PBS SoCal has been left with a giant hole in its schedule – and potentially its pocketbook – with the ending of hugely popular show “Downton Abbey.”

Now the flagship station for PBS in Southern California has the challenge of replacing the British period drama, which drew a mighty national audience of nearly 10 million viewers with its March 6 series finale, according to Nielsen ratings.

As a public TV station, which its annual report shows gets more than half its funding from member donations, the end of “Downton” brings financial worries as well.

During the most recent membership campaign at the end of last year, PBS SoCal said that it raised more than $1 million in contributions from 6,530 viewers throughout Southern California.

But “Downton” is not the only high-profile recent departure, as January saw iconic children’s program “Sesame Street” jumping from PBS station to premium cable channel HBO under a new five-year deal.

However, executives at PBS SoCal said they are not pressing the panic button, as they feel a string of shows they have in the pipeline will fill the quality gap.

“While we’ll miss ‘Downton Abbey,’ drama is stronger than ever on PBS,” said Andy Russell, chief executive at PBS SoCal. “We have a strong lineup of dramas with great scripts, costumes and scenery – cast with talented actors. That’s what audiences liked so much about ‘Downton.’”

He added that new children’s shows and previously aired “Sesame Street” episodes will continue to keep the kids happy.

But some TV industry analysts believe PBS should be worried.

‘Once in a lifetime’

“There will never be another ‘Downton Abbey,’” said Mary Murphy, senior lecturer at USC’s Annenberg School of Communication and Journalism and longtime critic for TV Guide. “That kind of quality, historical perspective, heart and soapy storylines comes around once in a TV lifetime. There is talk of a movie, but that may be a mistake or a fantasy, and it surely won’t be equal to a weekly installment of the Crawley family.”

PBS SoCal is the third-most-watched PBS station in the United States; New York and Chicago are first and second, respectively. For nearly 50 years, PBS has been serving up educational and cultural programming, news and documentaries to its 350 local member stations, without commercial support.

But “Downton” has been its biggest ever hit. For the past six years, the critically acclaimed multiaward-winning drama has captured viewers’ imaginations and in the process boosted PBS ratings, revenues and membership.

Its traditional January-March slot will go next year to new British series “Victoria,” which will star former “Doctor Who” actress Jenna Coleman as a young Queen Victoria. That show is said to have the same mix of top production values and period intrigue that were “Downton” hallmarks.

Until then, returning British period dramas, including “Mr. Selfridge,” “Call the Midwife” and “Grantchester,” will keep PBS SoCal as “the destination for drama,” according to station spokeswoman Jennifer Vides.
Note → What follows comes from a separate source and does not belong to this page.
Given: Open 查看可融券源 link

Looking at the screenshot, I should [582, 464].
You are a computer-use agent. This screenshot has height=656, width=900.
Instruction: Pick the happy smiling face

But while it looks to the future, the station certainly recognizes what it is losing.

“‘Downton’ started well; season two did better – audiences grew and a fan base developed. The next year, ‘Downton Abbey’ became one of the most popular series on television, as word spread and new fans found it on Netflix and Amazon. And by season four, the show became a genuine phenomenon – the highest-rated drama series ever on PBS,” said PBS SoCal CEO Russell.

Indeed, the PBS SoCal ratings for “Downton” have been at or above the national average, and as viewership grew over the years, so did the station’s subscriber numbers.

Also impressive has been local community support of the show. Hundreds of dedicated fans of the series showed up in full costume at local screenings around Los Angeles County and more than 100,000 people came to see the “Downton Abbey” float at January’s Rose Parade in Pasadena.

Bye-Bye, Birdie

Finances prompted the departure of another longtime PBS favorite, “Sesame Street.” The educational show, featuring beloved characters such as Big Bird, lost a reported $11 million in 2014 due in large part to a decline in DVD sales brought about by an increase in streaming, prompting New York production company Sesame Workshop to give up its longstanding exclusive deal with PBS for a new deal with HBO.

PBS will still broadcast the show’s episodes for free – just nine months after they’ve aired on HBO and the station will feature reruns until then. What does that mean for PBS SoCal’s tiniest viewers?

“‘Sesame Street’ is still a part of the PBS family,” said Russell. “Kids can still tune in to see their friends Big Bird and Elmo for free every day on PBS SoCal.”

And they’re likely the ones who will be tuning in most, whether its online or in front of the TV. According to the station’s annual report, 25 million PBS Kids videos are streamed monthly in Southern California, and 12 hours of children’s programming are aired daily on traditional TV, reaching 18 million viewers across six counties.

“We continue to be the destination for educational kids’ programming and have a very healthy pipeline,” said Russell.